(Aim of the exercise): Pick out every line of the material below that contains the string "scrollbar", matching case exactly, and copy each of those lines.

(Item-finding material)

· · ·

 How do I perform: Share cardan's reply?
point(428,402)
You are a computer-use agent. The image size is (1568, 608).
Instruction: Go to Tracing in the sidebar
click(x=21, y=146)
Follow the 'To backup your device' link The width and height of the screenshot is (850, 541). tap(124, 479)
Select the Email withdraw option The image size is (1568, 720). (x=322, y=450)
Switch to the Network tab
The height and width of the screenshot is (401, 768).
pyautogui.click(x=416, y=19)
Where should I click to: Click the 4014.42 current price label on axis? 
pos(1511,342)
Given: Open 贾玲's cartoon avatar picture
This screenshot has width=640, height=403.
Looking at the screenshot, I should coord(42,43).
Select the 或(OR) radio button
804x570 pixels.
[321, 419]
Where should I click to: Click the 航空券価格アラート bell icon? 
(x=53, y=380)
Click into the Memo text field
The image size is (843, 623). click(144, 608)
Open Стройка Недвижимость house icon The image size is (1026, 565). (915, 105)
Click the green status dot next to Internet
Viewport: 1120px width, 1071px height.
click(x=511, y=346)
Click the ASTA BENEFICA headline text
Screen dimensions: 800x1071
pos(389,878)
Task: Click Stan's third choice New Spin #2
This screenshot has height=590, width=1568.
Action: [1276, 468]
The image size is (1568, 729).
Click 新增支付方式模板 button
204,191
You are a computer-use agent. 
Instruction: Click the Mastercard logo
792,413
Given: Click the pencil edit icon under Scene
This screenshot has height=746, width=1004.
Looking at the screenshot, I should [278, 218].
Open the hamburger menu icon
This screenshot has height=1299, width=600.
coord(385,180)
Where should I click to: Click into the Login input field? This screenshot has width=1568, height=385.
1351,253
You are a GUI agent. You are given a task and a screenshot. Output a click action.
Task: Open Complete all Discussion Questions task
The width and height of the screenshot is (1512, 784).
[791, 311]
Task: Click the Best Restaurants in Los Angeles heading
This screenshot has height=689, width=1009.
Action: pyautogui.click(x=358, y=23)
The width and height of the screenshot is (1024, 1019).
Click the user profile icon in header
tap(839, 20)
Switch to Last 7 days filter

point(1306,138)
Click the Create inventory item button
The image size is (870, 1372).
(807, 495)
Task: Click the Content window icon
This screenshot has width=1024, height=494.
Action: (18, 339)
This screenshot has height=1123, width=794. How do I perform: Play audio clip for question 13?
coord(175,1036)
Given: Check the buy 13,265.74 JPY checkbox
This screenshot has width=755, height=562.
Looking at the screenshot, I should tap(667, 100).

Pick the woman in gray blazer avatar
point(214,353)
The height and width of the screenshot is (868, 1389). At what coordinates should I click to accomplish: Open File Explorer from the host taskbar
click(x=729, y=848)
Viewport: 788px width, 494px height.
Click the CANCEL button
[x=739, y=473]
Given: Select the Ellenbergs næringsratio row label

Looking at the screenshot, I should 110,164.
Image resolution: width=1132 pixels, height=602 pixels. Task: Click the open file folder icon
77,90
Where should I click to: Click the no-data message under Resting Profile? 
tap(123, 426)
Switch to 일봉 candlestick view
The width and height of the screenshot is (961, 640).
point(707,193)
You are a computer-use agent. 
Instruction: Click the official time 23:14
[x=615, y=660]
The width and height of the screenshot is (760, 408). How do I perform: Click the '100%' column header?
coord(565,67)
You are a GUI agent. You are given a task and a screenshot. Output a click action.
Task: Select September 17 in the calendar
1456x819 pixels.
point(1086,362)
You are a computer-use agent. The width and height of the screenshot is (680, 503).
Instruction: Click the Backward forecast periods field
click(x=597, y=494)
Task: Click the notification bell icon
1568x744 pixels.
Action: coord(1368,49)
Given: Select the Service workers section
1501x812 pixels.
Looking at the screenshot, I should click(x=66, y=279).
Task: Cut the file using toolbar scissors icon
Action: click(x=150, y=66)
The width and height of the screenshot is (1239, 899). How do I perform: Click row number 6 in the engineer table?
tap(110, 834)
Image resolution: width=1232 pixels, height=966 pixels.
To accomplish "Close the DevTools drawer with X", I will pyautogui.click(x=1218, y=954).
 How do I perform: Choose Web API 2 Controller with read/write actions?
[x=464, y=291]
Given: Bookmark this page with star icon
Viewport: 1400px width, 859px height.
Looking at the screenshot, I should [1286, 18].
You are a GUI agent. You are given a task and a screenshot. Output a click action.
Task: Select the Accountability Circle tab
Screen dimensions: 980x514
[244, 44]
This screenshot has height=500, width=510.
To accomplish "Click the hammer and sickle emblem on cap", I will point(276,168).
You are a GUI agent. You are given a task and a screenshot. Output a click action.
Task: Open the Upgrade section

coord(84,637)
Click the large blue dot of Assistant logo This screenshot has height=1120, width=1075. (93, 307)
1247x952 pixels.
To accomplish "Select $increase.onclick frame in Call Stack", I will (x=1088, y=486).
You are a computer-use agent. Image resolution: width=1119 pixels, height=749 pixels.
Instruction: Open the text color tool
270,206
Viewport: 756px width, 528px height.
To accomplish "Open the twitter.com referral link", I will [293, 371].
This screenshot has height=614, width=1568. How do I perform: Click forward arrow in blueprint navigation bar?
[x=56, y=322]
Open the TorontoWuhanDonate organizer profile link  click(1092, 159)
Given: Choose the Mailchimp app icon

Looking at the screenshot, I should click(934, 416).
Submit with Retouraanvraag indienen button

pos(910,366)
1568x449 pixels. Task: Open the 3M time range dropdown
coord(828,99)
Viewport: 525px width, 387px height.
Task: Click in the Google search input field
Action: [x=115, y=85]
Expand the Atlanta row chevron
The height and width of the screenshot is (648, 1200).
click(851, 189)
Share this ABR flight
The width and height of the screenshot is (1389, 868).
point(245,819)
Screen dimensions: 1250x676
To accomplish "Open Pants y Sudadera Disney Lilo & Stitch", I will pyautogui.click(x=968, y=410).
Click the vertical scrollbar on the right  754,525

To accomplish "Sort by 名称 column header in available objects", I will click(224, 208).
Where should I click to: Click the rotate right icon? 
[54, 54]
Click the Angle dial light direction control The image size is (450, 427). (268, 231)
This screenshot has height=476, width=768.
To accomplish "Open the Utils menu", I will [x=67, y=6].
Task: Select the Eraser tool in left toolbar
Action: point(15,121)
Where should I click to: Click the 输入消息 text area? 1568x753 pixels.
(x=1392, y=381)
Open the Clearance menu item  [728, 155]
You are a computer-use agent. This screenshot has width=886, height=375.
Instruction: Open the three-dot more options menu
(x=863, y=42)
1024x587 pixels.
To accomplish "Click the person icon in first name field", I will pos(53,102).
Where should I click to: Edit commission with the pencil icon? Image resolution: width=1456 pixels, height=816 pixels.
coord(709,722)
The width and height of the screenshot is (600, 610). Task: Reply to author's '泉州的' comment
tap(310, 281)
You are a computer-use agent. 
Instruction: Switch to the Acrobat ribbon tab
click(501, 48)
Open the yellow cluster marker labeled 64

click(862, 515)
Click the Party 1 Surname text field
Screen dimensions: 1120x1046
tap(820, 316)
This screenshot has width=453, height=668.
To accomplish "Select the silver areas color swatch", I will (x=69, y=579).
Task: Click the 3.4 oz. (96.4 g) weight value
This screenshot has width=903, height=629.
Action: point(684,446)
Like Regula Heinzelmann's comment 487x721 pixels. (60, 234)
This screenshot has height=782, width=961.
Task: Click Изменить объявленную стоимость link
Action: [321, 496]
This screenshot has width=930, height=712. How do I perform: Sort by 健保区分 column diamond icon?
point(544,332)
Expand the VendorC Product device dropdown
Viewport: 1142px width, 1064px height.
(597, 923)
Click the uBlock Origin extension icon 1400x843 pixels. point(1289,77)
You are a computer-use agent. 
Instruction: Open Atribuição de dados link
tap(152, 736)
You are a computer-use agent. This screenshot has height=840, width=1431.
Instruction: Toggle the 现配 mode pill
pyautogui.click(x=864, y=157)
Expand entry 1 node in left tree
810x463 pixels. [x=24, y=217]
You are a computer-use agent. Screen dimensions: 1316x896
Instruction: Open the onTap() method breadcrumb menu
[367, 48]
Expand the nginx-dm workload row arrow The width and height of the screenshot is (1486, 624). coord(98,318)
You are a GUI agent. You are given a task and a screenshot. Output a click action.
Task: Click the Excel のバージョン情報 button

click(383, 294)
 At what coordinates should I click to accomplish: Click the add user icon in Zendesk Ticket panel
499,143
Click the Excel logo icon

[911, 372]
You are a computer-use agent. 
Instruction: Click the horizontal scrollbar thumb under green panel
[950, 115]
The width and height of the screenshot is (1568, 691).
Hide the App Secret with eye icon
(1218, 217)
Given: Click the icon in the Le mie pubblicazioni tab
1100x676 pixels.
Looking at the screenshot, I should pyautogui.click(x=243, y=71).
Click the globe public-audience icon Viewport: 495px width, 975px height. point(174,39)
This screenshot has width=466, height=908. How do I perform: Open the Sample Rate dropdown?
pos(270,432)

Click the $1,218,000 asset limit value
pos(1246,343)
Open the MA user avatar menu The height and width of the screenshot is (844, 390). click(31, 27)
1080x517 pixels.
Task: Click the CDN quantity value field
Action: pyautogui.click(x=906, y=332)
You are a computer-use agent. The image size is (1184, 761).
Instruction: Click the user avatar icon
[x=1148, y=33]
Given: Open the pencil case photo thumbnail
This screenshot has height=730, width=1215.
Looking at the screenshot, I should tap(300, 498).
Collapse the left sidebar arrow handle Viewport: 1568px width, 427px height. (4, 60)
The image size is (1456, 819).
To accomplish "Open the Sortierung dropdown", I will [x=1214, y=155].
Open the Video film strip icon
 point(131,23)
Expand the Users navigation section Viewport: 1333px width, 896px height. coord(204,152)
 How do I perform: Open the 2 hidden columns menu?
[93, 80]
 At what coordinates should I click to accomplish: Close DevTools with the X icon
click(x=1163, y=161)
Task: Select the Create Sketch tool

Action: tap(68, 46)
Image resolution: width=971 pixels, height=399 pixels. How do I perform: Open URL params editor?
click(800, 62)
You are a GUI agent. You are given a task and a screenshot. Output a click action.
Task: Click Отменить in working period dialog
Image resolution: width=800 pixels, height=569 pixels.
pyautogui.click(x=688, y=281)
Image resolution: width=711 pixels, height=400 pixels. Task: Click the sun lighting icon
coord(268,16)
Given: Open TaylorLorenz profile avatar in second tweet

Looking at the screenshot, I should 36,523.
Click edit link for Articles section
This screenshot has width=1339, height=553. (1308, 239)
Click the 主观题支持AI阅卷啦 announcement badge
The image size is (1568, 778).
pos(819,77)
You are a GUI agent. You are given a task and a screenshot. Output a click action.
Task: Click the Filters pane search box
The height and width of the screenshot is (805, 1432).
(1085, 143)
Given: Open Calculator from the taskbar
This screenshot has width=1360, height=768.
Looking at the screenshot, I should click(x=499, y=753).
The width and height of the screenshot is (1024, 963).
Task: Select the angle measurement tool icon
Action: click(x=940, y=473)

· · ·

(Task solution):
Click the vertical scrollbar on the right  754,525
Instruction: Click the horizontal scrollbar thumb under green panel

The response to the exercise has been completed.